Finance

The Birds and the Bees of the Fed’s Rate Hike Debate

When Federal Open Market Committee members are loving low inflation, they make a rate hike. But it’s an important decision, and there are some facts we all need to know so we don’t get pressured into rate hikes before the economy is ready.

After yesterday’s Fed minutes release, it’s time we had an adult conversation about where the Federal Reserve’s interest rates come from and whether we’re ready to raise interest rates. We probably will soon, but we probably shouldn’t. It’s not cut and dried: economists have argued for decades that monetary policy operates with long and variable lags—that is, the Fed can’t just wait for inflation to hit a target, flip a switch, stabilize inflation, and have the economy move on from there. But an analysis of the actual economic conditions we’re looking at doesn’t suggest we should be raising rates anytime soon.

To understand what’s going on, it’s important to step inside the Fed’s monetary policy process. The Fed has economic benchmarks—for a while it has targeted a 2 percent inflation rate, a figure some experts think is too low—to ground its long-term policy, and actual changes in interest rates are set by the FOMC. But with inflation, core inflation and inflation expectations all well below the Fed’s stated two percent target, the overarching policy says the Fed should be at least as likely to cut rates as to raise them. To understand why Fed watchers say rates are going to rise soon, we need to talk about where FOMC members come from.

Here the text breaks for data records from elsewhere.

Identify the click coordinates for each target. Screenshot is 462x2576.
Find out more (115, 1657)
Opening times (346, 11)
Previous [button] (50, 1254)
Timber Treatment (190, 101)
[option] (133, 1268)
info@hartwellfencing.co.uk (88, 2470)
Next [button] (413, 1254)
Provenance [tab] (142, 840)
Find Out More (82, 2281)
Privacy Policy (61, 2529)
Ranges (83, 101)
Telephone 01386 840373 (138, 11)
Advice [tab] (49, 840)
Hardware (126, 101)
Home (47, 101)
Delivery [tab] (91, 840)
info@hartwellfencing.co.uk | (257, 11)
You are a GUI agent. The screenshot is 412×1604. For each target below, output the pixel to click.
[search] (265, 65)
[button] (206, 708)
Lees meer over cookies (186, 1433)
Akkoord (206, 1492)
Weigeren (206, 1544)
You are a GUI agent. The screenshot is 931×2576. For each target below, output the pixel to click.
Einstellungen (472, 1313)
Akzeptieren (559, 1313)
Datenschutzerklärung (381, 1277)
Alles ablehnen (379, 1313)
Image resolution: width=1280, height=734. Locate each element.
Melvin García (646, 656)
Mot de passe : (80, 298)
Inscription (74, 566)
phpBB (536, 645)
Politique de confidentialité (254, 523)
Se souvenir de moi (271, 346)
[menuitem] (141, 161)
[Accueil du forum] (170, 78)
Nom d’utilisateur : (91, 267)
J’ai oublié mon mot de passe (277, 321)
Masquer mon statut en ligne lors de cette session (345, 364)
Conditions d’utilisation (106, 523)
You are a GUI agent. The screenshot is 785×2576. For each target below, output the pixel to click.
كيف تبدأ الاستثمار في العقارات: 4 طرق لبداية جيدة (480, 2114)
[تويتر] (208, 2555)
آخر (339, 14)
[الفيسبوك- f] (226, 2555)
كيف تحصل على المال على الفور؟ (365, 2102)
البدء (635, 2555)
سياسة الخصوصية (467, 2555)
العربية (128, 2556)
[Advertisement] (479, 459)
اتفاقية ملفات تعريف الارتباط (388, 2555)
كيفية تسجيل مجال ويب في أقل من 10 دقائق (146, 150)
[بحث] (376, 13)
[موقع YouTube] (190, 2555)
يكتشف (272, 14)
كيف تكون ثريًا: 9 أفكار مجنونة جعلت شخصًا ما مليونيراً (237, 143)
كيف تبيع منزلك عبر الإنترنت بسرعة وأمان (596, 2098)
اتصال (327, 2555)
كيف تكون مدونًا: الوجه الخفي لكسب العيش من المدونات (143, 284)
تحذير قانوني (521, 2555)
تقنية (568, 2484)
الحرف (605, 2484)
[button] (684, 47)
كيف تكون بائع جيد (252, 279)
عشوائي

The FOMC is made up of members from the Fed’s Board of Governors—a group of seven appointed by the president and confirmed by the Senate—plus the president of the New York Fed and a rotating group of five presidents of the 12 Federal Reserve banks across the country. But thanks to the Senate’s intransigence, the pace of the approval process for new Federal Reserve board members has slowed in this administration. Most memorably, Nobel Prize-winning economist Peter Diamond gave up on the confirmation process and went back to being an MIT professor. As a result, the Fed board has fewer members, just five, and therefore fewer votes and less influence than usual.

This matters because regional bank presidents tend to be more hawkish on inflation. Many come from a banking background where the business costs of inflation are ever-present, rather than a macroeconomic one, where it can take a lot of work to show inflation has a real cost.

The Fed Board in D.C. has more economists and macroeconomic modeling capabilities than outsiders could dream of matching, with even more talent at the regional Fed banks. But these experts don’t set interest rates, they just produce internal projections that FOMC members can use to inform their policies. (They also produce some very cool, very nerdy research.) We know more than usual about what these economists think and what the Fed’s models show because the Fed accidentally published a staff forecast six years early, and it shows inflation still below the Fed’s target in 2020. In other words, the technical experts aren’t the ones pushing for rate increases.

So why are we so confident the Fed is close to raising interest rates when its stated policy and modeling capabilities say otherwise? It’s all about the dots. The Fed releases plots that show where FOMC members expect interest rates to be at various points in time, with each dot representing an anonymous prediction.

Embedded in these predictions is not just a forecast but a statement about where the economy is headed, as well as the preferences of FOMC members. Forecasting is hard and mistakes are to be expected, but systematically biased ones are problematic precisely because they are informative. Ever since the topline unemployment rate started falling, these dots have said that either inflation predictions consistent with market prices are too low, or that FOMC members have lower inflation targets than the officially stated 2 percent rate, or both.

The question now is: what will give? Policy that is inconsistent with inflation targets risks future credibility—indeed, markets are already discounting the dots because they have been so far off for so long, but it also devalues the information contained in the dots. So far Fed watchers are betting on itchy trigger fingers, and assuming FOMC members will be essentially unconstrained by data and the Fed’s longterm guidance.

Perhaps a more defensible rationale is that the Fed is trying to raise rates ahead of inflation not because it fears the economy is heating up too quickly, but because it needs to start soon if it wants to raise rates gradually in an approach otherwise known as “gradualism.” Proponents of gradualism note that bond markets prefer predictable paths of rate increases. But recent academic research suggests that this gradualism could actually have serious longterm costs, and holding off on rate increases until there are real signs of inflation is better policy.

One of the authors of that paper, Jeremy Stein, is an expert on central bank communication at Harvard. Hopefully he’s imparted some of this wisdom to his former colleagues on the FOMC.

 

Michael Madowitz is an economist at the Center for American Progress.